Często określany jako tkanka bliznowata, ten kolagen 3 w ścięgnach i więzadłach może powstrzymać konie przed powrotem do poprzedniego poziomu aktywności, wyjaśniają nasze źródła, podobnie jak niepełne gojenie spowodowane decyzją organizmu o przerwaniu procesu gojenia po pewnym czasie. Celem leczenia jest więc zminimalizowanie powstawania kolagenu 3 przy jednoczesnym promowaniu jak największej ilości procesów gojenia – prawdziwe Catch 22 w świecie nauk weterynaryjnych.
Jak więc utrzymać ranne ścięgno lub więzadło w dobrej kondycji, nawet jeśli organizm chce zatrzymać proces gojenia? Jest na to stara sztuczka, która istnieje od dziesięcioleci, mówi Grisel. „Chcesz zasadniczo podrobić tkanki, aby myślały, że zostały ponownie zranione, więc zaprogramują nową odpowiedź zapalną, bez rzeczywistego narażania włókien na nowe obrażenia”, mówi.
Czy on sugeruje, że chcemy zapalenia w tym ścięgnie lub więzadle? Właściwie, tak. Zapalenie wysyła napływ produktów leczniczych (interleukiny i inne komórki i białka przenoszone przez krew, które inicjują naprawę) do uszkodzonej struktury. „Chcesz uzyskać wszystkie korzyści z urazu bez powodowania ponownego urazu”, mówi Grisel.

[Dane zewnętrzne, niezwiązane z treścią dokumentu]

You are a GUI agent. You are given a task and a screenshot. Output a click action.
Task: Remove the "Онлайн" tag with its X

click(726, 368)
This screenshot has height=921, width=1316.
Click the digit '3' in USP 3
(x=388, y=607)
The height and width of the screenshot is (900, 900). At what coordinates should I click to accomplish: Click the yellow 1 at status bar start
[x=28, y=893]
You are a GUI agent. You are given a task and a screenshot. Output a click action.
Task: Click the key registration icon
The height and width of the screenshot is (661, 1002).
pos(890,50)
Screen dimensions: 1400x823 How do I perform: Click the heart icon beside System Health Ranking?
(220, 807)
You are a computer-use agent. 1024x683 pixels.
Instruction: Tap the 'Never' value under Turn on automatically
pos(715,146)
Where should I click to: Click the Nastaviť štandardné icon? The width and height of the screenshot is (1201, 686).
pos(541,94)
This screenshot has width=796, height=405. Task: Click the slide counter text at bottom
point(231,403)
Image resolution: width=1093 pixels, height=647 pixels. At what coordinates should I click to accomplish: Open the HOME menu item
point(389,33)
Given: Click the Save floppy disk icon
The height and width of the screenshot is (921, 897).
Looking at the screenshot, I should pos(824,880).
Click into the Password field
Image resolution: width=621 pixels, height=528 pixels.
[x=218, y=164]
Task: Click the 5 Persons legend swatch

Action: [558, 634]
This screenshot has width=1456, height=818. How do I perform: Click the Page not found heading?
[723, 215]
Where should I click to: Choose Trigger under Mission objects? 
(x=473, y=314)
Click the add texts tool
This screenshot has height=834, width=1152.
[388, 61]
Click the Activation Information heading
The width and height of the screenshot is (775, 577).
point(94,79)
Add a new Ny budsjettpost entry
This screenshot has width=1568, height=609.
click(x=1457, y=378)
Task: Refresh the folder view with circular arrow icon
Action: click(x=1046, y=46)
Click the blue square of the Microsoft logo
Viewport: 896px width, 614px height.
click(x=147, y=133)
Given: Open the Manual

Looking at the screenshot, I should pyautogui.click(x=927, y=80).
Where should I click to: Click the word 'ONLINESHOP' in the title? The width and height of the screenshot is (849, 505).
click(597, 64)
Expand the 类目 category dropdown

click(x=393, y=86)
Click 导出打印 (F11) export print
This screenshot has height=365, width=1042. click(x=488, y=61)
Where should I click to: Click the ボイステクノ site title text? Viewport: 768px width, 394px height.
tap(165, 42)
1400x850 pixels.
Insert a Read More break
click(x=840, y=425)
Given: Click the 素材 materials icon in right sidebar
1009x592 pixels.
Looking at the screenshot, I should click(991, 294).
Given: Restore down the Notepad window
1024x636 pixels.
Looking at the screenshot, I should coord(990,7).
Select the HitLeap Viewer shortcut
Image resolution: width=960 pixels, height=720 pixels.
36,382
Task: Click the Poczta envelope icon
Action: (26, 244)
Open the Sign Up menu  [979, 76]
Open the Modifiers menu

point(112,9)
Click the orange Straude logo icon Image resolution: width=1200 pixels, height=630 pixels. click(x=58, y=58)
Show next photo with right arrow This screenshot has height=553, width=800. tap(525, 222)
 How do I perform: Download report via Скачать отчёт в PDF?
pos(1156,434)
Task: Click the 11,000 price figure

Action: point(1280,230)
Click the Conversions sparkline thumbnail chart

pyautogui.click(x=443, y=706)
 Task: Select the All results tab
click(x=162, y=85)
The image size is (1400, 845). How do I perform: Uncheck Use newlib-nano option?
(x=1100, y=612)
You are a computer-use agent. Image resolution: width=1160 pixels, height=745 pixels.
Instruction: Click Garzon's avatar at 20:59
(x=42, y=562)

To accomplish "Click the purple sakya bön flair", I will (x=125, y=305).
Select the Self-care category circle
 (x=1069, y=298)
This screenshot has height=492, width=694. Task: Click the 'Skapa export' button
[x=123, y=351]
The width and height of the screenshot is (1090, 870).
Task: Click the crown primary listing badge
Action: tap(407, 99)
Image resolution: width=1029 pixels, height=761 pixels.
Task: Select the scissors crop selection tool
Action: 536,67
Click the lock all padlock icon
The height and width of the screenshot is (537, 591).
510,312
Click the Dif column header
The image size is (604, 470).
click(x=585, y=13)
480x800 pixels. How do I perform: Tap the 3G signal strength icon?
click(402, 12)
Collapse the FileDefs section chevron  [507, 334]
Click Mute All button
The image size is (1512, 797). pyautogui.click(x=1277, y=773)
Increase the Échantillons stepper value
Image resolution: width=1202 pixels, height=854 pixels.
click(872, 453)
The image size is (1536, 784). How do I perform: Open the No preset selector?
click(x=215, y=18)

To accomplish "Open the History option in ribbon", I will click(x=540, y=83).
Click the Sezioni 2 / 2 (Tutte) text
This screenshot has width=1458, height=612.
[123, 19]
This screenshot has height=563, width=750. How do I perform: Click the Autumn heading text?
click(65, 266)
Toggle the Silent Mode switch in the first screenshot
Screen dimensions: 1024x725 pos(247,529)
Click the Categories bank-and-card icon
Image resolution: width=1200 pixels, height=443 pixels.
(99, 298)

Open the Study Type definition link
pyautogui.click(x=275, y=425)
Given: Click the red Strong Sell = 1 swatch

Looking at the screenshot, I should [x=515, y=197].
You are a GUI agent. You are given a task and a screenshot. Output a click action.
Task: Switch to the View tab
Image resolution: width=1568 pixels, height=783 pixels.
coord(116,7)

Smith, jednakże, bierze inne podejście. „Nie wiemy zbyt wiele o roli stanu zapalnego w naprawie ścięgien, ale wydaje się, że ścięgno cierpi na 'nieudane gojenie’ z powodu utrzymywania się stanu zapalnego, a nie jego rozwiązania” – mówi. „Ponadto, więcej stanu zapalnego oznacza więcej zwłóknienia (blizny), czego nie chcemy w powierzchownych urazach ścięgna zginacza cyfrowego, chociaż (to) może być bardziej akceptowalne w urazach innych ścięgien i więzadeł, które nie muszą się tak bardzo rozciągać”.